Task requirements - Repeat word for word the lines starting at the one with "Instruction: Click chevron" and ending at the final line of the material, both ends included; omit pictures.

--- Material provided ---

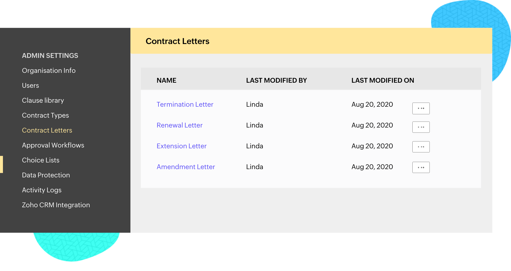
Task: Select Users in the admin sidebar
Action: tap(30, 86)
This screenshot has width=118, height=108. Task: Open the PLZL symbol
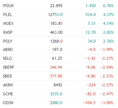tap(7, 14)
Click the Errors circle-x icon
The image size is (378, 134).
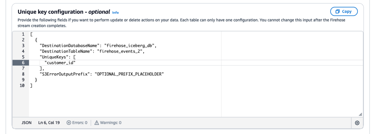pyautogui.click(x=69, y=123)
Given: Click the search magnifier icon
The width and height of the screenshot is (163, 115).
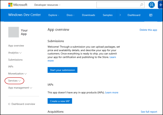Looking at the screenshot, I should pos(142,5).
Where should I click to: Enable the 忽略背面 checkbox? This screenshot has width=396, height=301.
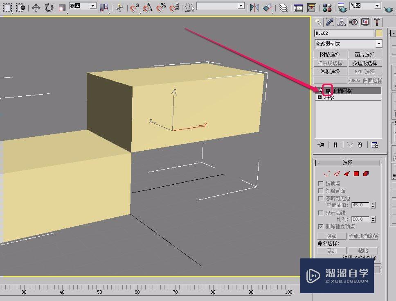[x=321, y=191]
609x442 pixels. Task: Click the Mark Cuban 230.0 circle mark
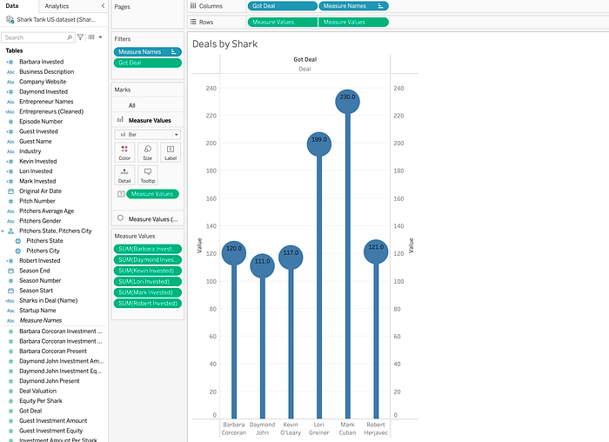[348, 102]
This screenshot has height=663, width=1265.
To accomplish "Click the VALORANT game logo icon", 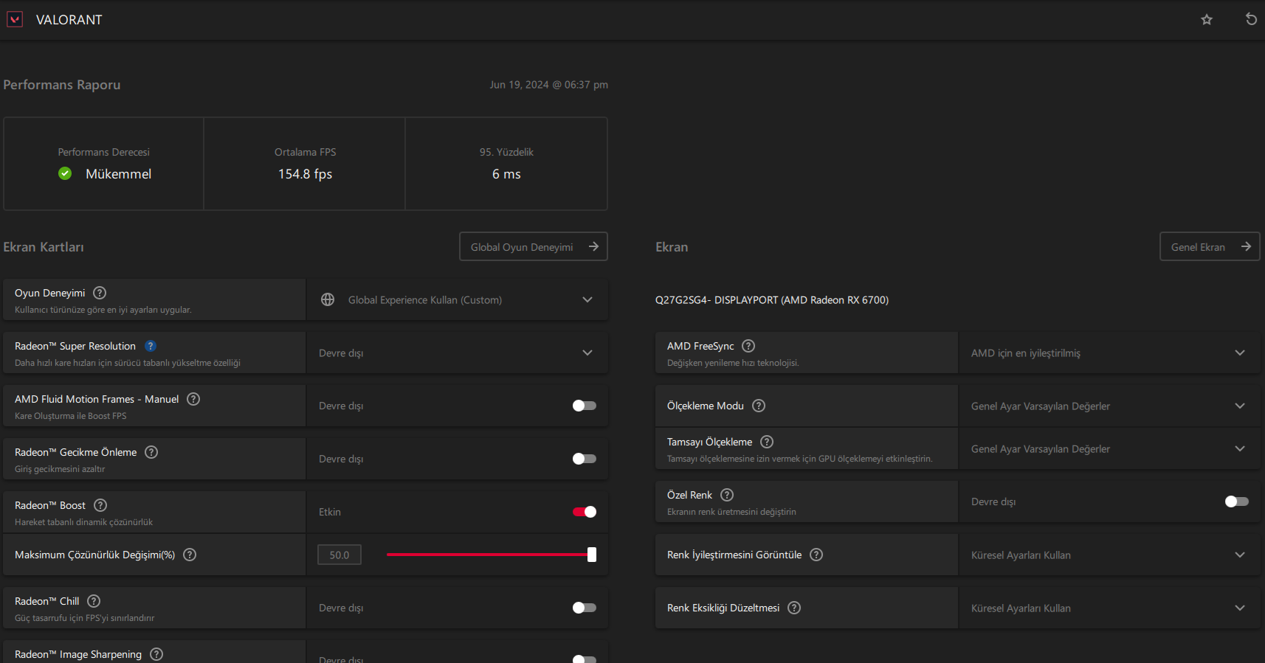I will coord(15,19).
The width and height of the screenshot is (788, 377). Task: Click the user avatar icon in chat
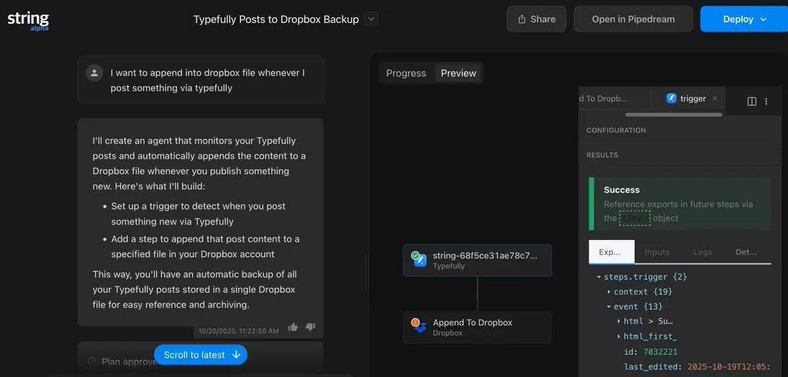95,73
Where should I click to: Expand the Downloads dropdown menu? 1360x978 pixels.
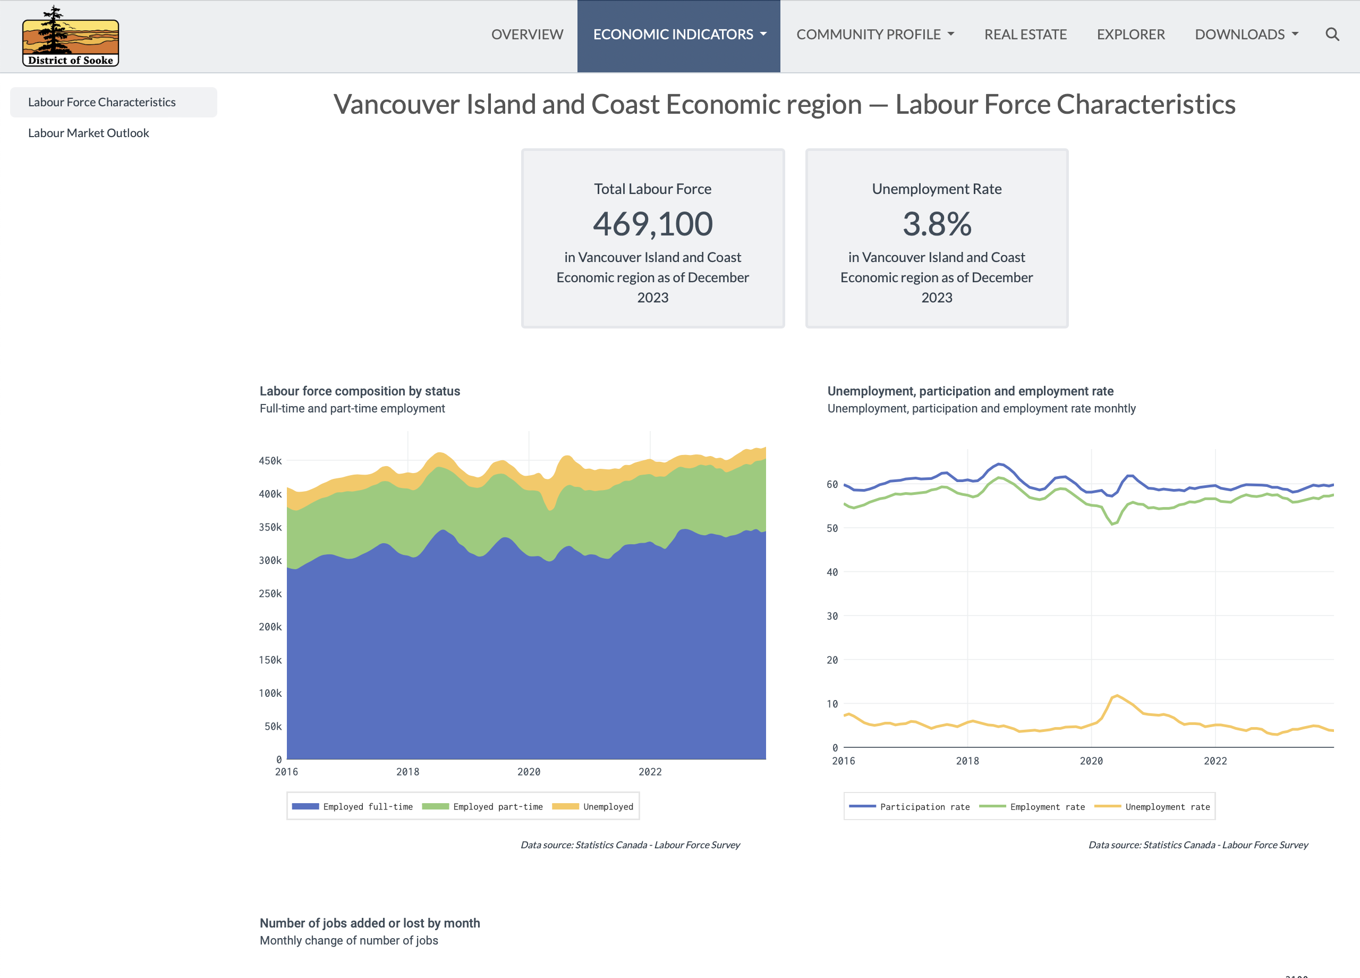pos(1246,35)
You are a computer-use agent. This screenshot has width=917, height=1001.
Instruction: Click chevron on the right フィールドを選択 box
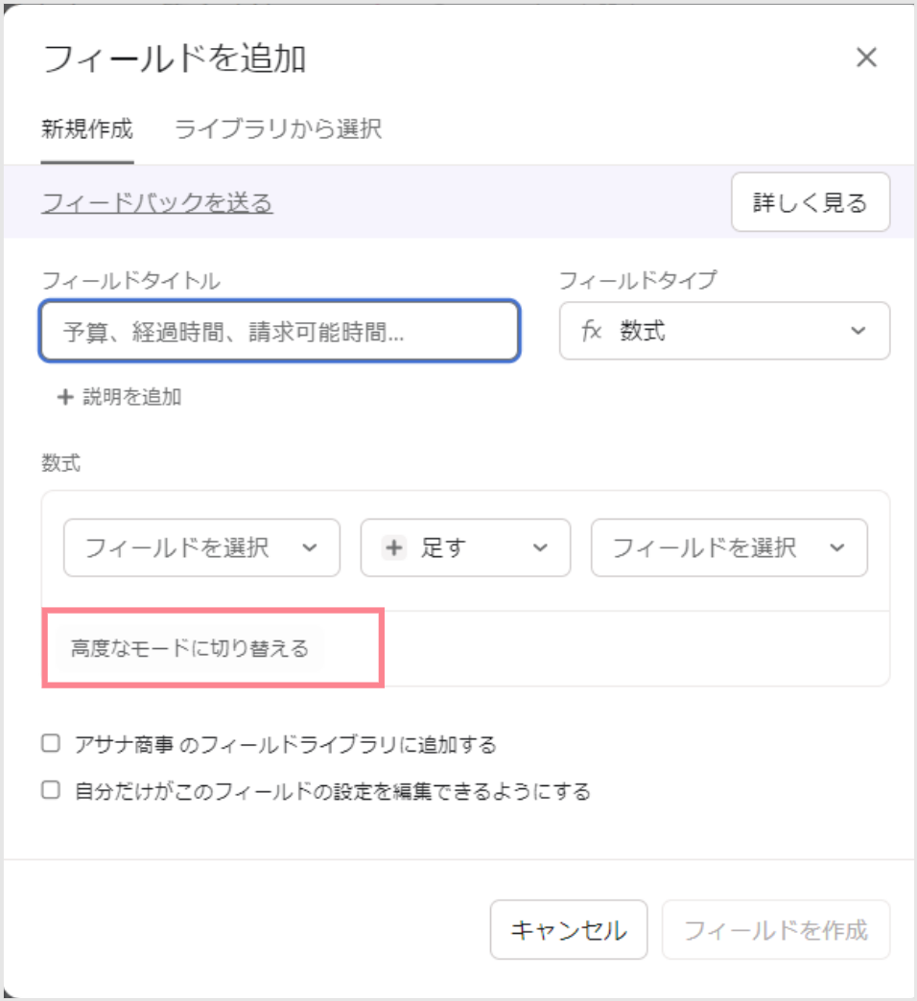[837, 547]
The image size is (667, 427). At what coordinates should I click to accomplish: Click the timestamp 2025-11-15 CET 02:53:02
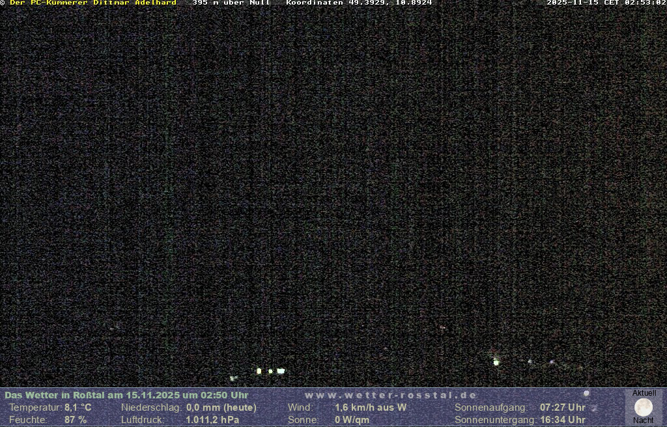(x=606, y=3)
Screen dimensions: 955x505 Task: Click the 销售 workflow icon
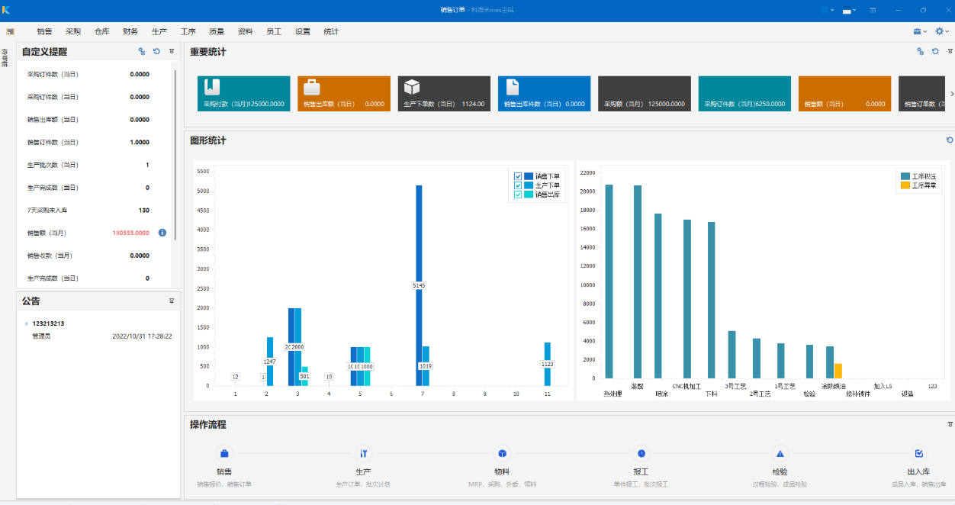pyautogui.click(x=224, y=453)
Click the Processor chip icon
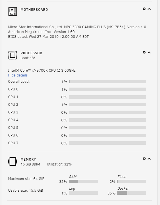Image resolution: width=160 pixels, height=205 pixels. coord(13,55)
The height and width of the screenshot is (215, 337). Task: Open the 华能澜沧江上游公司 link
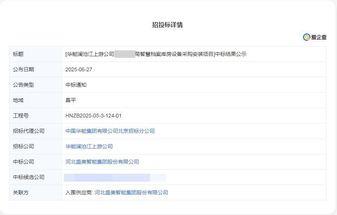[89, 146]
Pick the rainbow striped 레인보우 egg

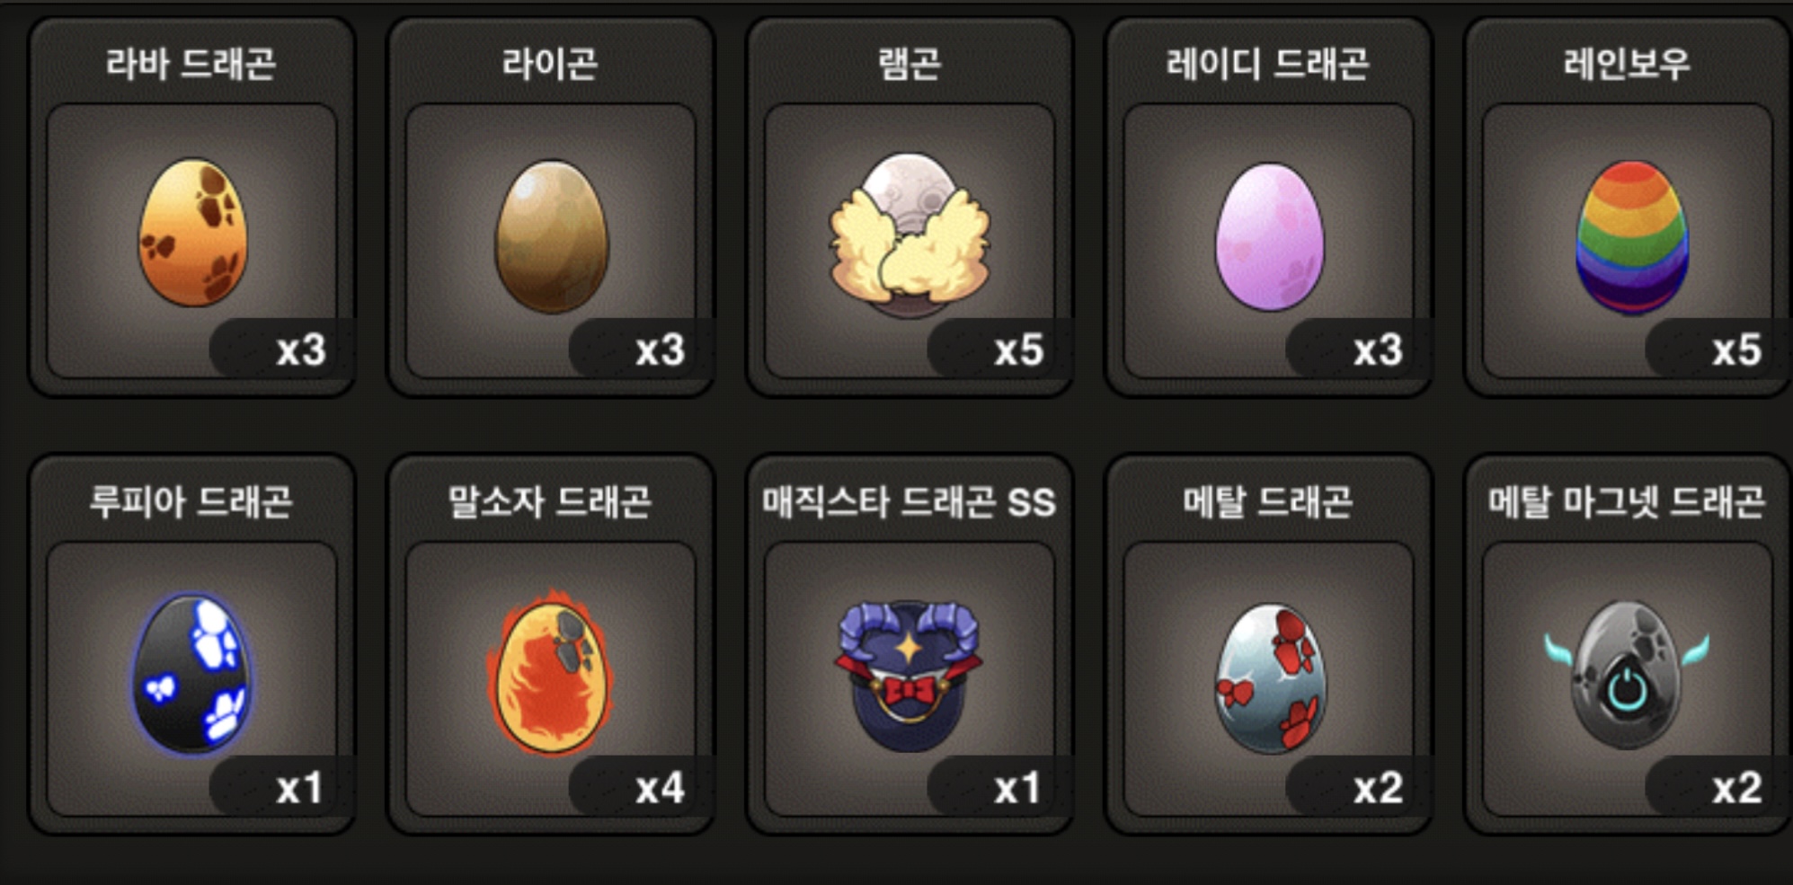1631,238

---

Solution -
Instruction: Click chevron on the right フィールドを選択 box
[837, 547]
The image size is (667, 427). At what coordinates should I click to accomplish: Click the timestamp 2025-11-15 CET 02:53:02
(x=606, y=3)
Screen dimensions: 955x505 Task: Click the 销售 workflow icon
pyautogui.click(x=224, y=453)
Click the Processor chip icon
Image resolution: width=160 pixels, height=205 pixels. coord(13,55)
The height and width of the screenshot is (215, 337). Task: Open the 华能澜沧江上游公司 link
[89, 146]
Pick the rainbow striped 레인보우 egg

1631,238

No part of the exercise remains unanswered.